EXERCISE TEXT ▸
--- START ---
March 25th, 2022
In the spirit of transparency and candour, Kevin and Jill publish weeknotes reflecting on the what and why for their team.
Kevin’s notes
I’m going to take a break from the weekly update format to do a longer (in-flight) meditation on the role and utility of design artefacts in service transformation and delivery.
Background: with my part-time involvement in the CleanBC suite of initiatives and a high velocity to the work, it’s been challenging to structure the kind of process rigour and critique I believe necessary for quality, reflective design. Specifically, the teams have been developing personas and a journey map for one of the services, and I’m still unsure exactly why.
Caveat: it could be the fragmentation of my attention across all our ENV projects that’s entirely the root of this blindspot for me. The following is not an indictment of the team’s motives or experience producing these artefacts as much it’s an attempt for me to articulate my internal conversation from this past week and rationalize these design touchpoints within our process.
As a starting point, I’m methods and tools agnostic as a designer. This likely stems from me being not actually very good at any one specific area of practice and more keenly interested in the strategic/small-p political challenges of design. However, I’m adamant that in our complex operational environments context is everything, and paint-by-numbers processes are rarely fit for purpose. It’s fair to say design has been overpackaged as processes and patterns that are unlikely to adequately address situational nuance. This is the reductive methodification of design that seasoned practitioners — who’ve delivered these methods to crickets from the business, or questioned their process impacts in hindsight— are known to bemoan.
So we must ask ourselves, time and again: what value does this method and artefact create in our process? Why should we even make the thing? The critical outcome to avoid is these outputs existing as their own, isolated deliverables, decoupled from the end-user experience of the service through delivery and continuous improvement. Questions we should consider before commencing:
- What does this enable for downstream service value? Is it actually the tool we need in our synthesis? And if the artefacts are created by only part of the team, is there truly a common understanding enabled through the process? Or do the generative learnings stay with the creator, inhibiting/siloing the intended shared value?
- How is it usable by the team that will own, maintain, and improve the service? Is it what they need? Have we worked with them to understand how they most usefully create and leverage their key end-user insights? How might our process adapt if required?
- Is the juice worth the squeeze? Or could we better allocate the time and resources to prototyping/testing with end users? Could we be doing a better job at bringing the service owners along in the process, socializing and embedding knowledge, rather than documenting? Maps are not inherently more ‘usable’ or engaging than a Word doc, depending on audience.
- Should we be approaching this with a lighter touch and lower fidelity, cognizant they may only exist for a moment in time, transitory to catalyze iteration towards delivery? How might these ‘living’ artefacts be useful for everyone?
--- END ---
TASK BRIEF ▸ In the weeknotes above, write out word for word the part starting at "- How is it" and ending at "useful for everyone?".

INFORMATION SHOWN ▸
--- START ---
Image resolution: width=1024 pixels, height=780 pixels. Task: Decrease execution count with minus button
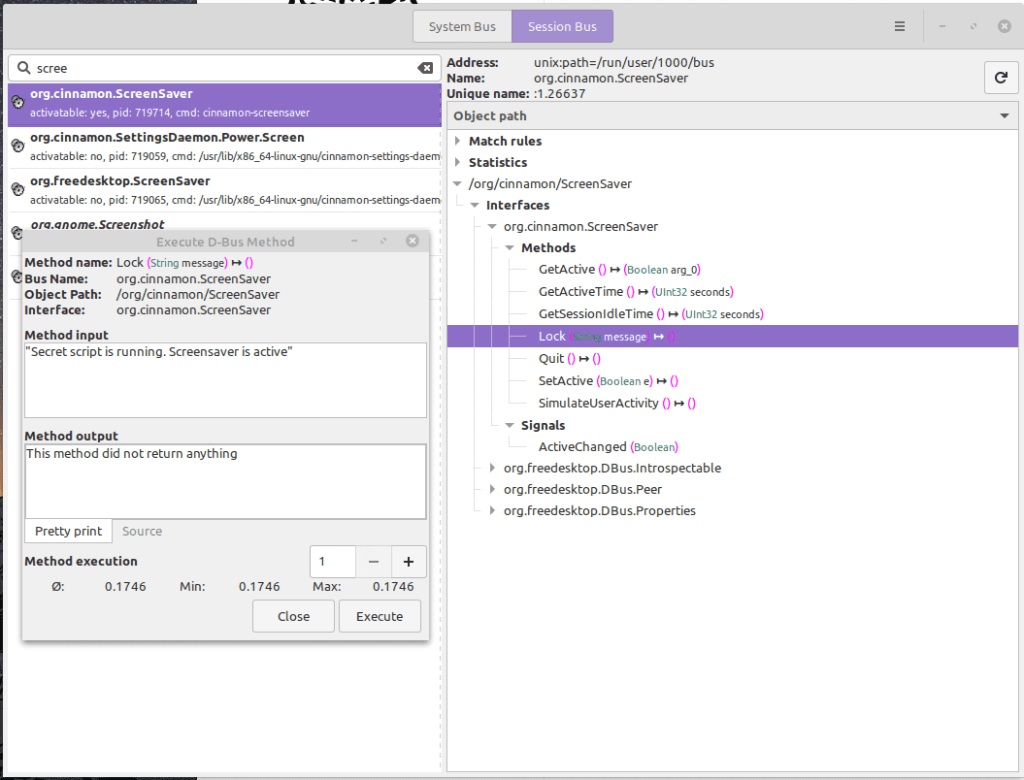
--- END ---
SOLUTION TO THE EXERCISE ▸
- How is it usable by the team that will own, maintain, and improve the service? Is it what they need? Have we worked with them to understand how they most usefully create and leverage their key end-user insights? How might our process adapt if required?
- Is the juice worth the squeeze? Or could we better allocate the time and resources to prototyping/testing with end users? Could we be doing a better job at bringing the service owners along in the process, socializing and embedding knowledge, rather than documenting? Maps are not inherently more ‘usable’ or engaging than a Word doc, depending on audience.
- Should we be approaching this with a lighter touch and lower fidelity, cognizant they may only exist for a moment in time, transitory to catalyze iteration towards delivery? How might these ‘living’ artefacts be useful for everyone?